OWASP (Open Web Application Security Project)
A nonprofit foundation focused on improving software security. OWASP’s API Security Top 10 lists the most critical API security risks.
PaaS (Platform as a Service)
A cloud computing model that provides platforms and environments to develop, test, and deploy applications without managing infrastructure.
POST Request
An HTTP method used to send data to a server to create or update a resource.
PUT Request
An HTTP method used to update an existing resource with new data.
Rate Limiting
A technique to control the number of requests users can make to an API within a certain timeframe to prevent abuse and DDoS attacks.
REST (Representational State Transfer)
An architectural style for building APIs using standard HTTP methods and resource-based URLs.
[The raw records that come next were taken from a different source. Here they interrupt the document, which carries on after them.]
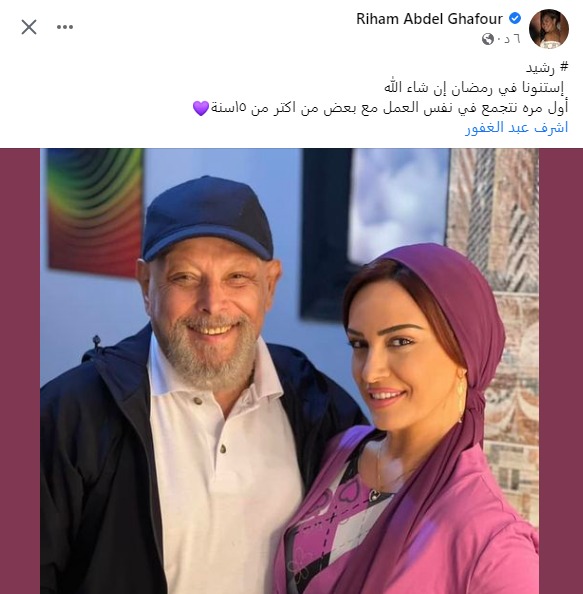The width and height of the screenshot is (583, 594).
Task: Open the post timestamp ٦ د
Action: 510,39
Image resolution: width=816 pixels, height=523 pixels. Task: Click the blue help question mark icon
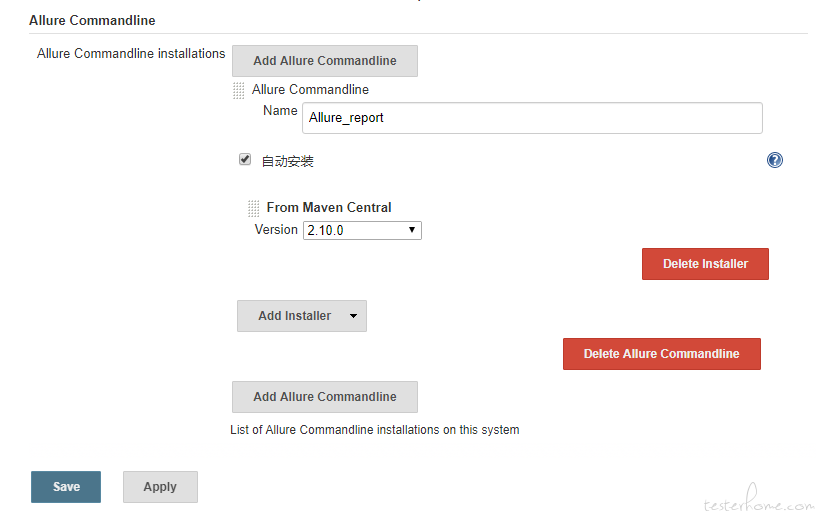774,160
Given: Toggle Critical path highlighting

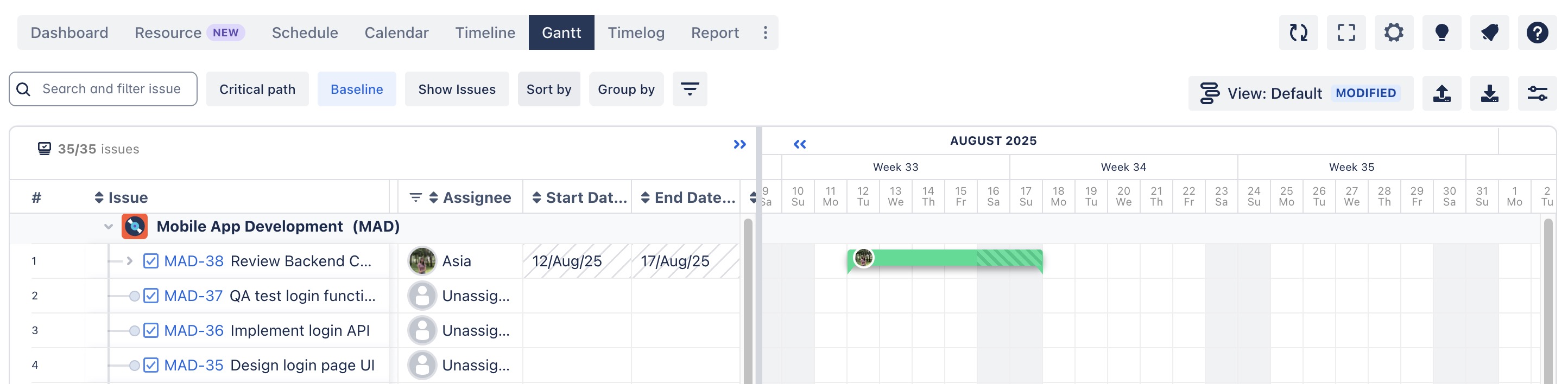Looking at the screenshot, I should point(257,89).
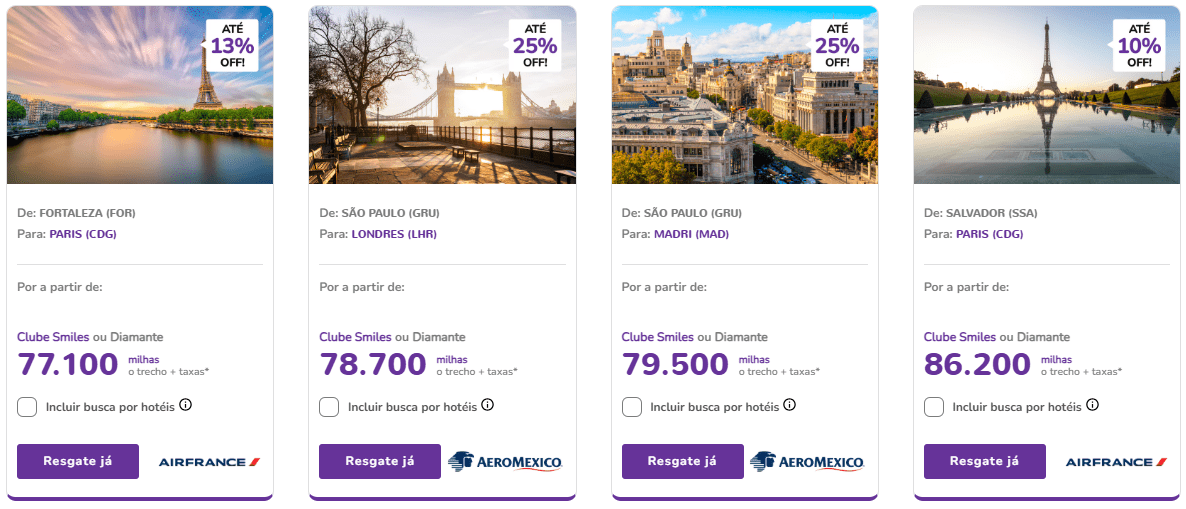Tick hotel search checkbox for Madri offer
Screen dimensions: 1186x509
click(632, 407)
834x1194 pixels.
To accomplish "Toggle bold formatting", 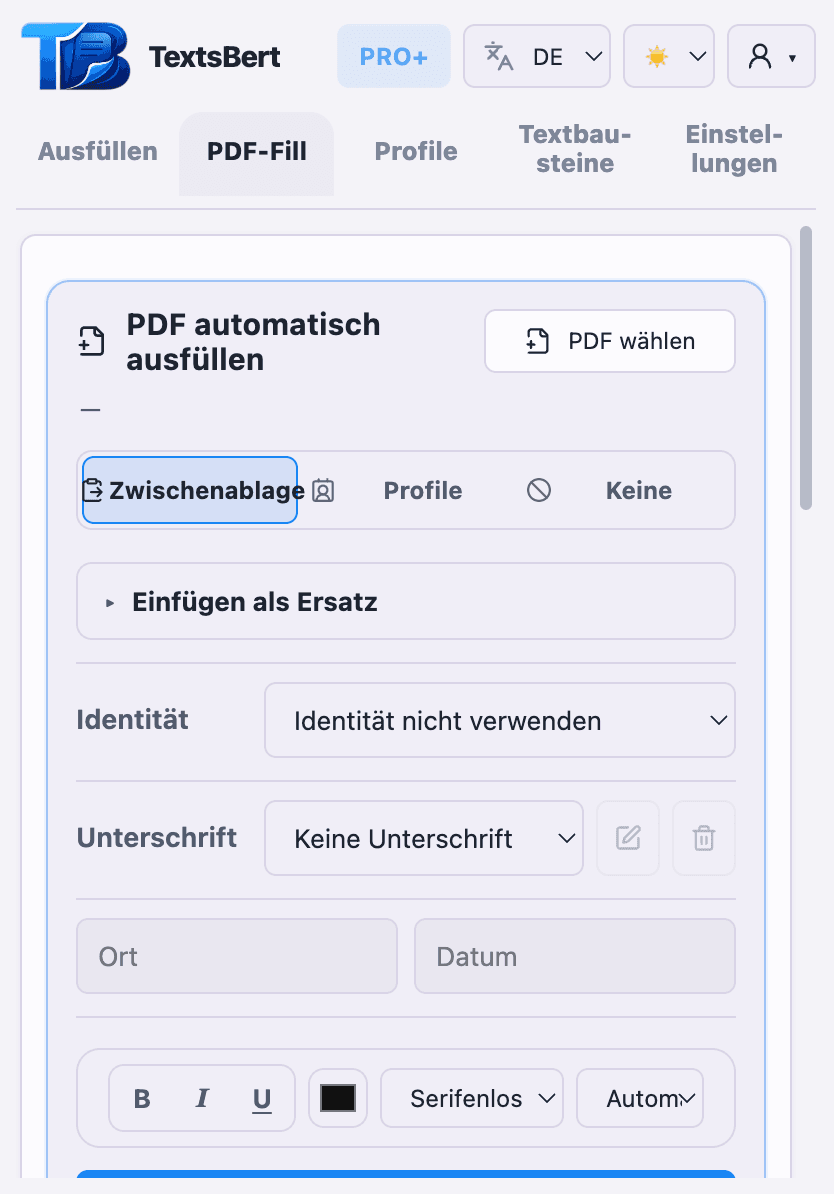I will 142,1098.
Commonly returns data in JSON format.
SaaS (Software as a Service)
A software delivery model where applications are hosted by a provider and accessed over the internet by users.
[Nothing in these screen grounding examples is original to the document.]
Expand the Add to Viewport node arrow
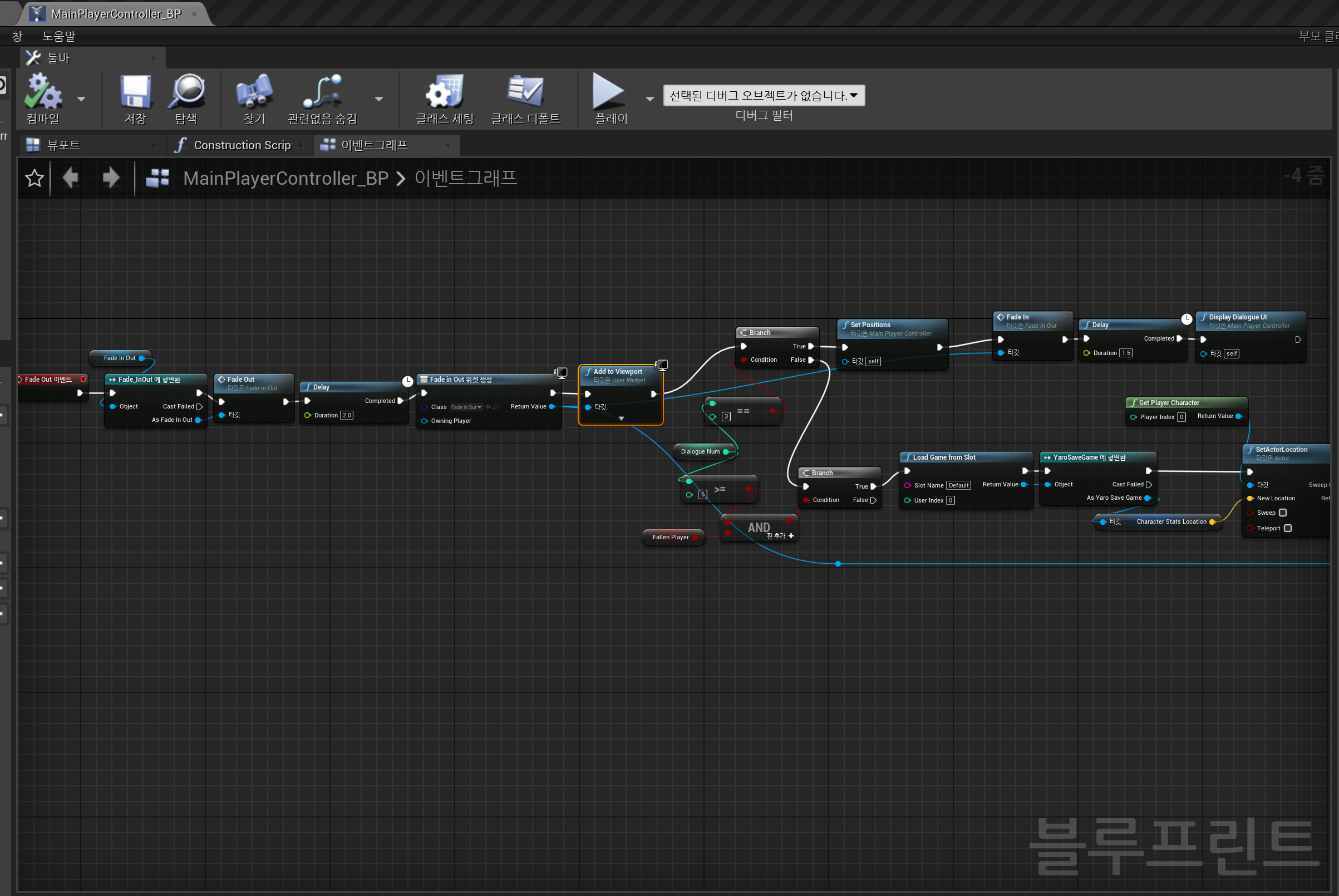This screenshot has height=896, width=1339. tap(621, 419)
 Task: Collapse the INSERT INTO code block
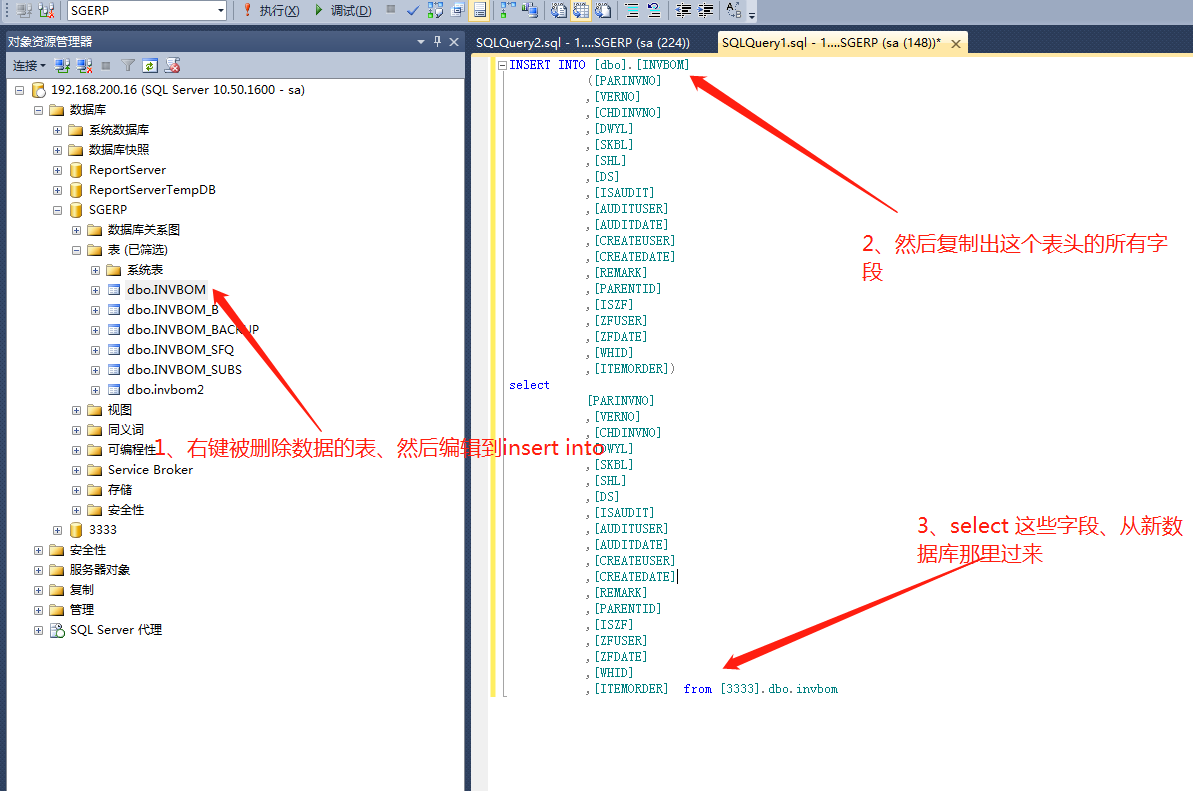502,65
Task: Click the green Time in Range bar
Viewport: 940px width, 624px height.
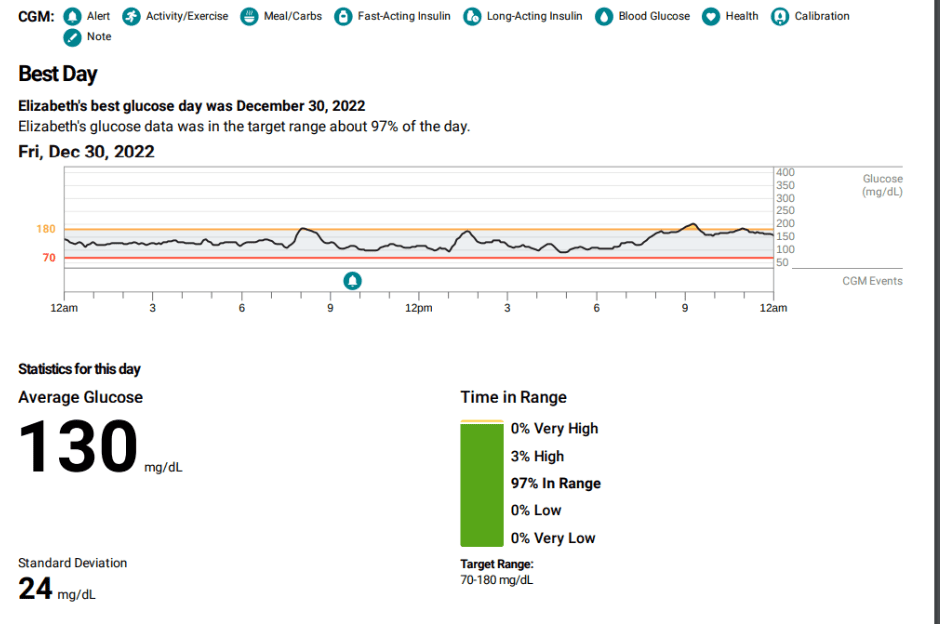Action: (482, 485)
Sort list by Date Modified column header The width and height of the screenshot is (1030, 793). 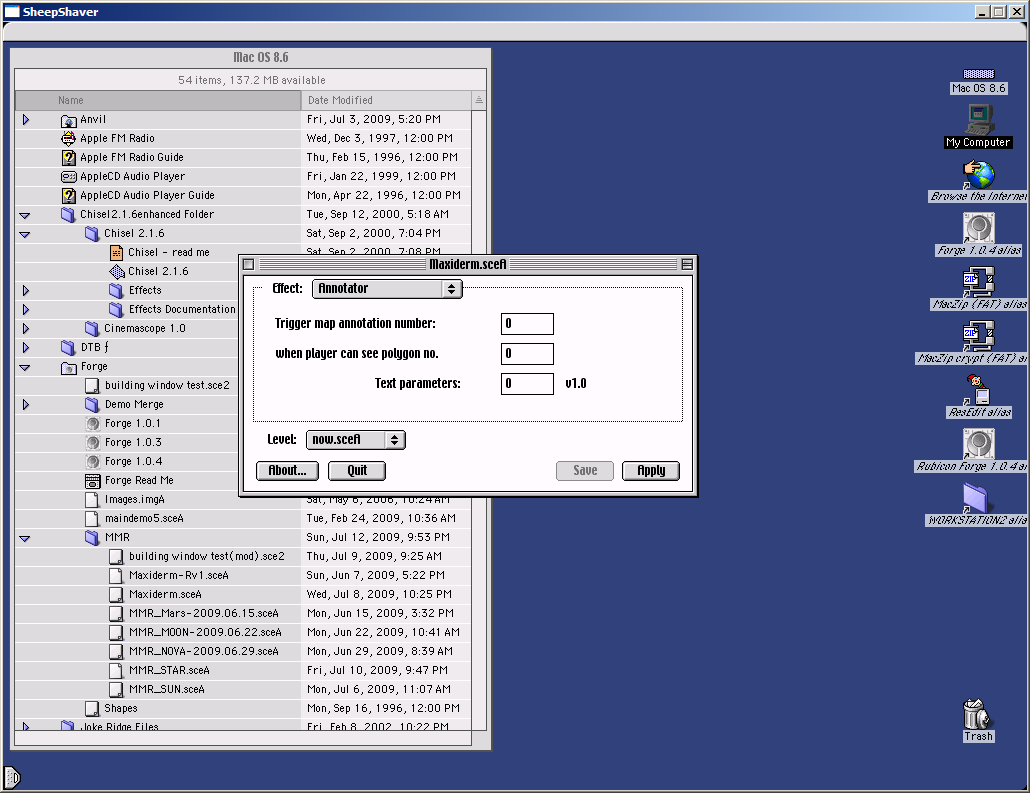pyautogui.click(x=385, y=100)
SDK (Software Development Kit)
A collection of tools, libraries, and documentation used by developers to create applications for a specific platform.
SQL Injection
An attack technique where malicious SQL code is injected into a query to manipulate or access data in a database.
Token
A digital key used for authentication and authorization in accessing APIs.
Webhook
A method for one application to send real-time data to another whenever an event occurs, such as an order being placed.
AI Terms
API Rate Limiting (AI Context)
Limits on how many AI model requests can be made in a given timeframe to manage cost and prevent abuse.
Embeddings
Numeric vector representations of data (text, images, etc.) that encode semantic meaning, used for tasks like similarity search.
Few-shot Learning
A method where a model is given a few examples in a prompt to complete new tasks without retraining.
Fine-tuning
The process of continuing to train a pre-trained model on a specific dataset to specialize it for a particular task.
Hallucination
When an AI model generates content that is inaccurate, fabricated, or not grounded in its training data.
Inference
The process of using a trained model to generate outputs or predictions based on new input data.
Jailbreaking
Using prompts or techniques to bypass an AI model’s content safeguards or ethical guidelines.
LLM (Large Language Model)
A type of AI model trained on massive text datasets to generate and understand human language. Examples include GPT and Claude.
Model Context Window
The maximum amount of input (prompt + response) a model can handle at once, measured in tokens.
Model Training
The process of teaching an AI model by feeding it large amounts of data to learn patterns and language structures.
Parameter
An internal value within a model that is tuned during training to optimize performance. More parameters generally mean more capability.
Prompt
The input or instruction given to an AI to generate a response. Carefully crafted prompts improve model output.
Prompt Injection
A security issue where malicious instructions are inserted into prompts to manipulate or override an AI model's intended behavior.
System Prompt
A set of instructions or context given to an AI model at initialization to shape its behavior and tone.
Temperature
A setting that adjusts randomness in AI outputs. Lower values = more precise; higher values = more creative.
Token Limit
The maximum number of tokens a model can process in one request, affecting the length of prompts and responses.
Vector Database
A database optimized for storing and querying vector embeddings, commonly used for semantic search in AI applications.
Zero-shot Learning
An AI model's ability to handle tasks or answer questions without being shown specific training examples.